-- START OF PASSAGE --

Deploy frontity.org in Google Cloud Run

I wanted to test if it would be possible to deploy our web, frontity.org (https://github.com/frontity/frontity.org), in Google Cloud Run. I still want to do more tests, but I was able to deploy an initial version so I thought it could be interesting to other users as well. This is the current status:

And this is the process I followed:

1. Create a project in Google Cloud Run

The first step is to create a project to deploy our app. You should go to https://console.cloud.google.com and create it there. Select a name and a project ID will be assigned. In our case our project ID is frontity-org.

2. Enable the proper APIs

In the project you just have created, you should go to the APIs and enable the ones we will be using: Cloud Run API and Cloud Build API.

3. Get your app ready

You have to have a Frontity project you want to deploy. You can create one using our quickstart guide. We are using the one we already have for our web - https://github.com/frontity/frontity.org.

Apart from your app code, you have to add two files at the root of your project: Dockerfile and .gcloudignore.

Dockerfile

The Dockerfile I used for this first test is:

FROM node:12-alpine
RUN mkdir -p usr/src/app
WORKDIR /usr/src/app
COPY . .
RUN npm install --only=production
RUN npx frontity build
EXPOSE 8080
CMD ["npx", "frontity", "serve", "--port", "8080"]

.gcloudignore

This substitute the common .dockerignore. This is the one used for this first test:

README.md
node_modules
npm-debug.log
.git

4. Build you container

We start using Google Cloud and Docker now, so you should have Docker and Google Cloud SDK (https://cloud.google.com/sdk/docs/) installed.

-- END OF PASSAGE --
-- START OF STORED DATA --

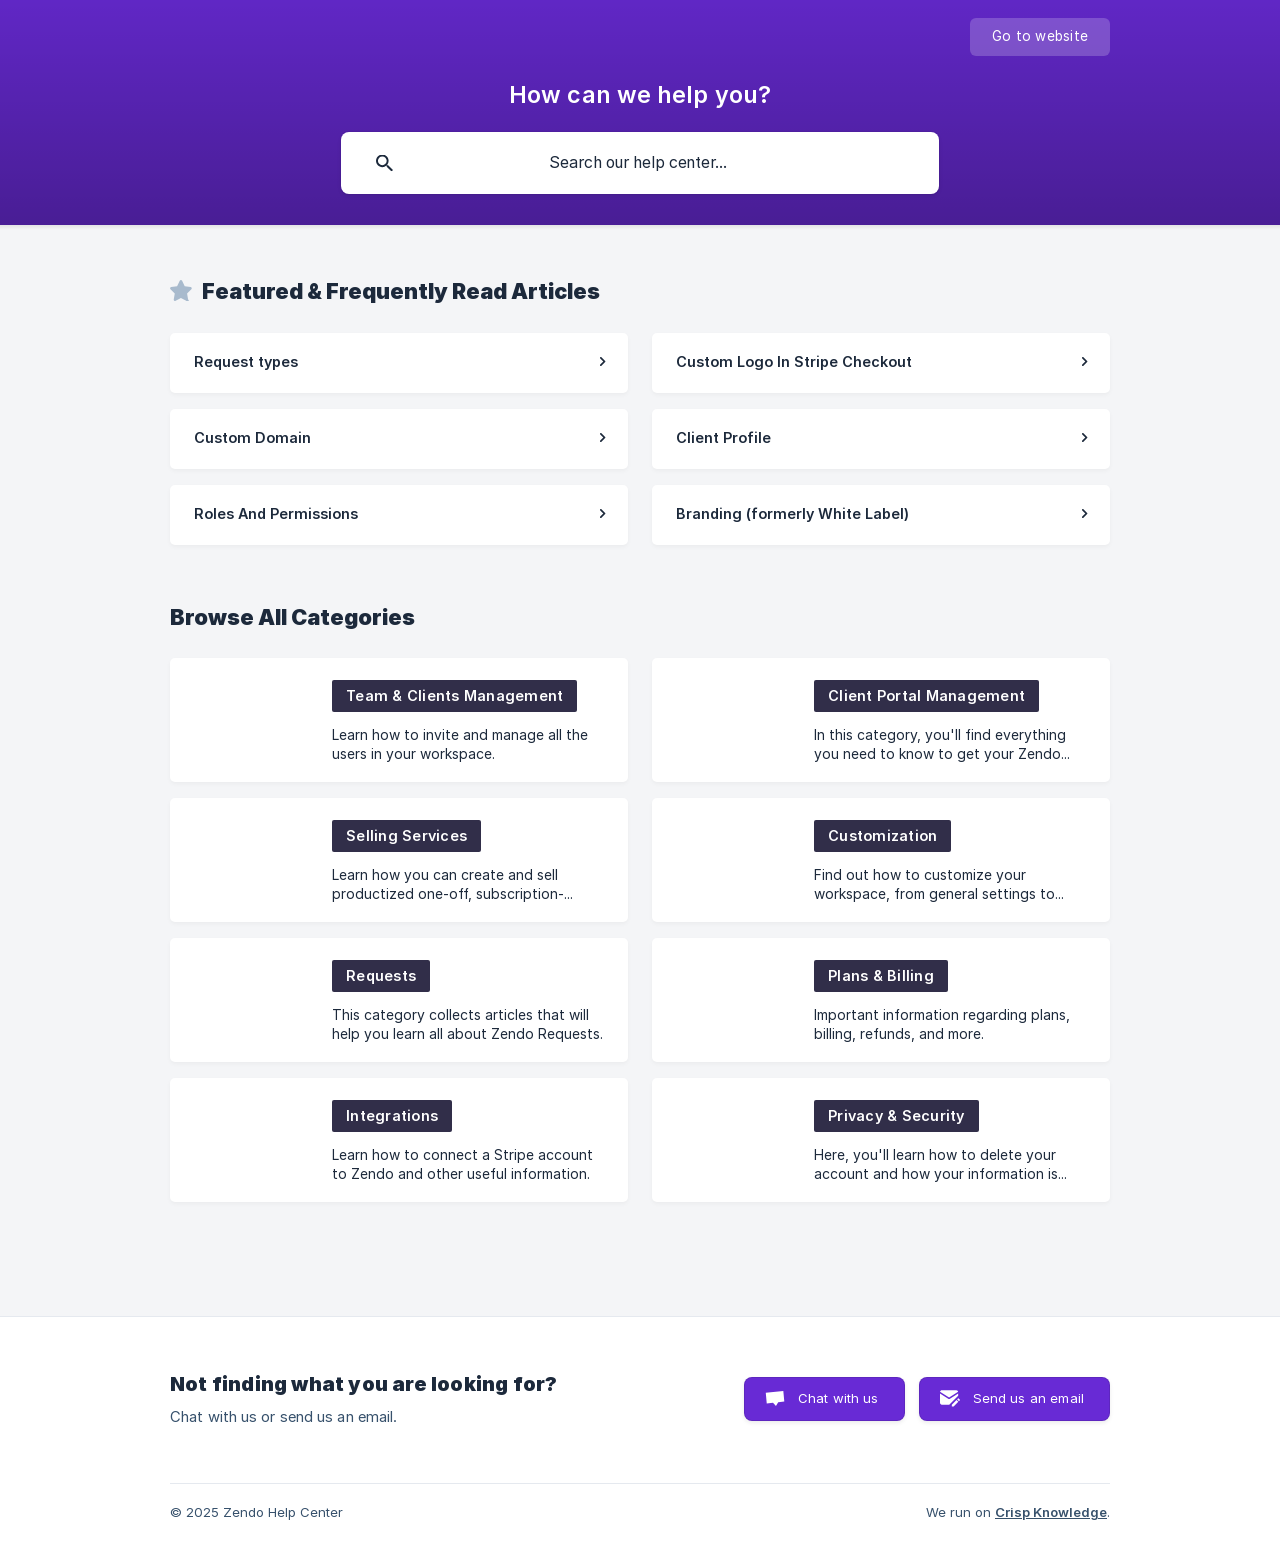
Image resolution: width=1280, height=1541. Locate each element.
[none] (1040, 37)
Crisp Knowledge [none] (1051, 1512)
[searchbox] (640, 163)
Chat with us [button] (838, 1398)
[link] (399, 363)
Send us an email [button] (1028, 1398)
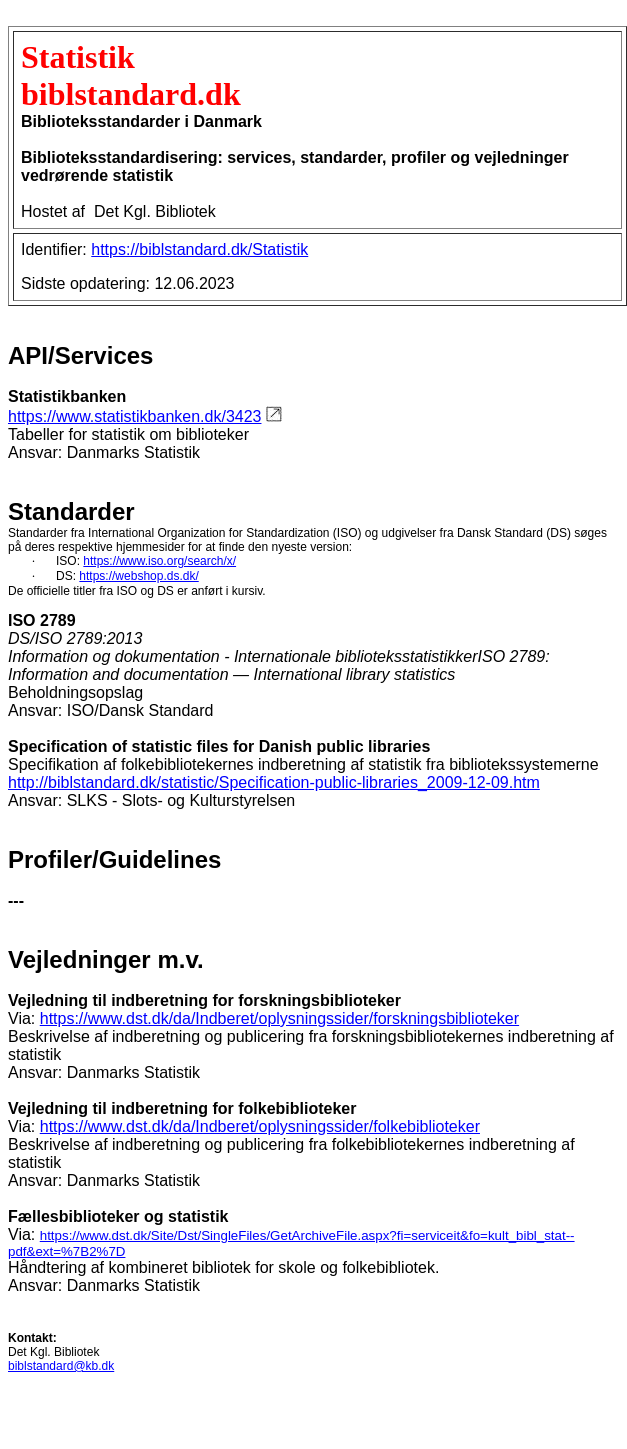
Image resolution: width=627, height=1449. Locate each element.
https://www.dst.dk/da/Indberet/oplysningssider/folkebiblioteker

-- END OF STORED DATA --

> [PROMPT A] For each statement, say whether the deployment guide agrees with it (yes or no), and quote the deciding words: (i) the project ID assigned was frontity-org; (ii) the Dockerfile exposes port 3000; (iii) only the Cloud Run API has to be enabled.
> [PROMPT B] Reproduce the deployment guide word for word, starting at "I wanted to" and ending at "ID is frontity-org.".
The material after the deployment guide is separate from it.

> [CORRECT RESULT A]
(i) Yes: "In our case our project ID is frontity-org."
(ii) No: "EXPOSE 8080"
(iii) No: "enable the ones we will be using: Cloud Run API and Cloud Build API."

> [CORRECT RESULT B]
I wanted to test if it would be possible to deploy our web, frontity.org (https://github.com/frontity/frontity.org), in Google Cloud Run. I still want to do more tests, but I was able to deploy an initial version so I thought it could be interesting to other users as well. This is the current status:

And this is the process I followed:

1. Create a project in Google Cloud Run

The first step is to create a project to deploy our app. You should go to https://console.cloud.google.com and create it there. Select a name and a project ID will be assigned. In our case our project ID is frontity-org.